IBM Watson Health will be collaborating healthcare software provider Epic and not-for-profit Mayo Clinic to advance patient health by applying Watson’s cognitive computing capabilities to Electronic Patient Records (EPRs).
“We are collaborating with Epic and Mayo Clinic in another important validation of the potential of Watson to be used broadly across the healthcare industry,” claimed Mike Rhodin, IBM Watson senior vice president.
“This is just the first step in our vision to bring more personalised care to individual patients by connecting traditional sources of patient information with the growing pools of dynamic and constantly growing healthcare information,” he added.
According to the firm, patients and providers will be able to benefit from a more rapid and thorough analysis of the medical factors that could impact an individual’s health and wellness.
It claims Epic’s interoperability with Watson will enable institutions using this software to provide greater clinical insight to help personalise healthcare.
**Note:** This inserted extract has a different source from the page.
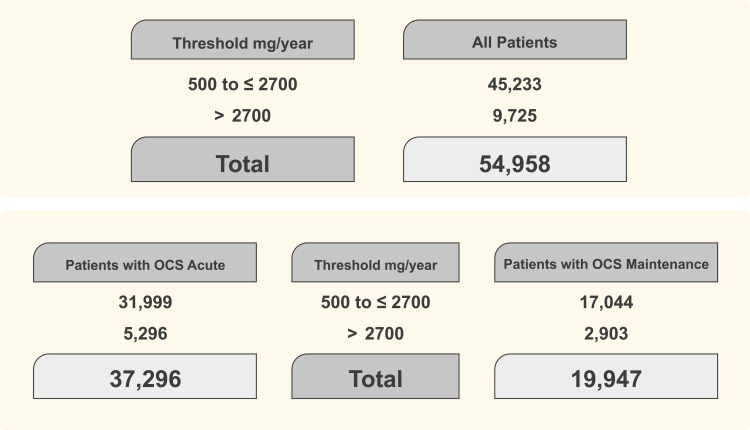
Task: Click the 37,296 acute total box
Action: pos(144,379)
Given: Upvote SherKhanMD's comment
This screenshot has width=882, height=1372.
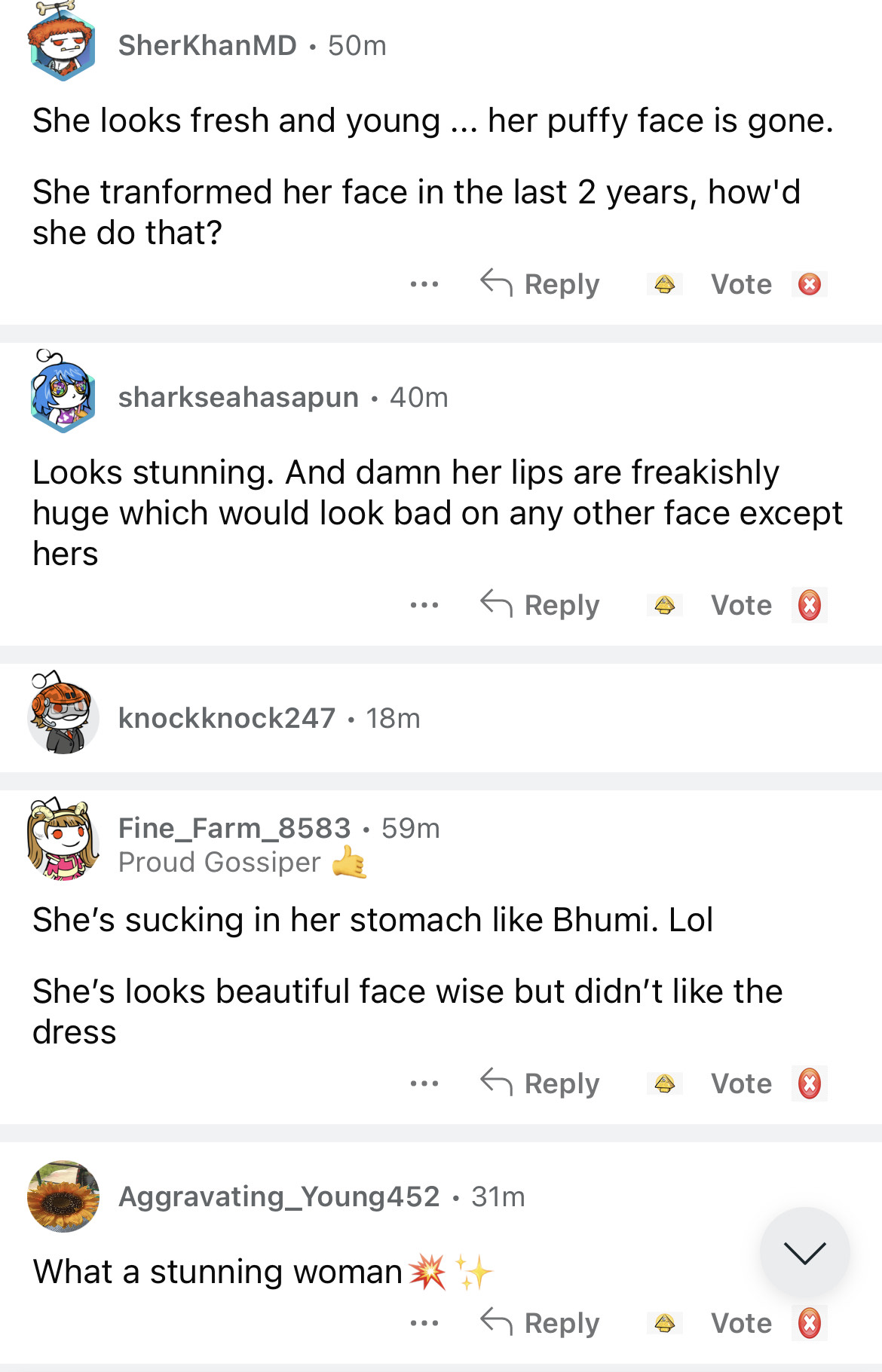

There is a possibility that Watson and Epic may work together to develop patient treatment protocols, personalise patient management for chronic conditions and intelligently assist doctors and nurses by providing relevant evidence from the worldwide body of medical knowledge.
Healthcare providers will be able to share patient-specific data with Watson in real time, within workflows, allowing the supercomputer to bring forth critical evidence from medical literature and case studies that are most relevant to the patient’s care.
“Accessing Watson’s virtual brainpower from the Epic platform is energising from a creative standpoint,” claimed Epic president Carl Dvorak.
“We are bringing another level of cognitive computing and augmented intelligence to mainstream healthcare, to improve safety and outcomes for patients global,” Dvorak added.
Putting cancer patients in right clinical trials
Meanwhile, IBM is working with the Mayo Clinic to pioneer cognitive computing in clinical trials matching for cancer patients.
IBM claims Watson’s speed and accuracy allows physicians to enrol patients more quickly in the clinical trials that best meet their individual needs.
“Patients need answers and Watson helps provide them quickly and more thoroughly. We are excited by Watson’s potential to efficiently provide clinical trials information at the point of care,” claimed Mayo Clinic oncologist Dr Steven Alberts.
IBM Watson Health and the Watson Health Cloud platform are reportedly helping to improve the ability of doctors, researchers and insurers to innovate by surfacing new insights from the massive amounts of personal health data being created daily.
The Health Cloud enables the anonymisation, sharing and combination of information with a dynamic and constantly growing aggregated view of clinical, research and social health data.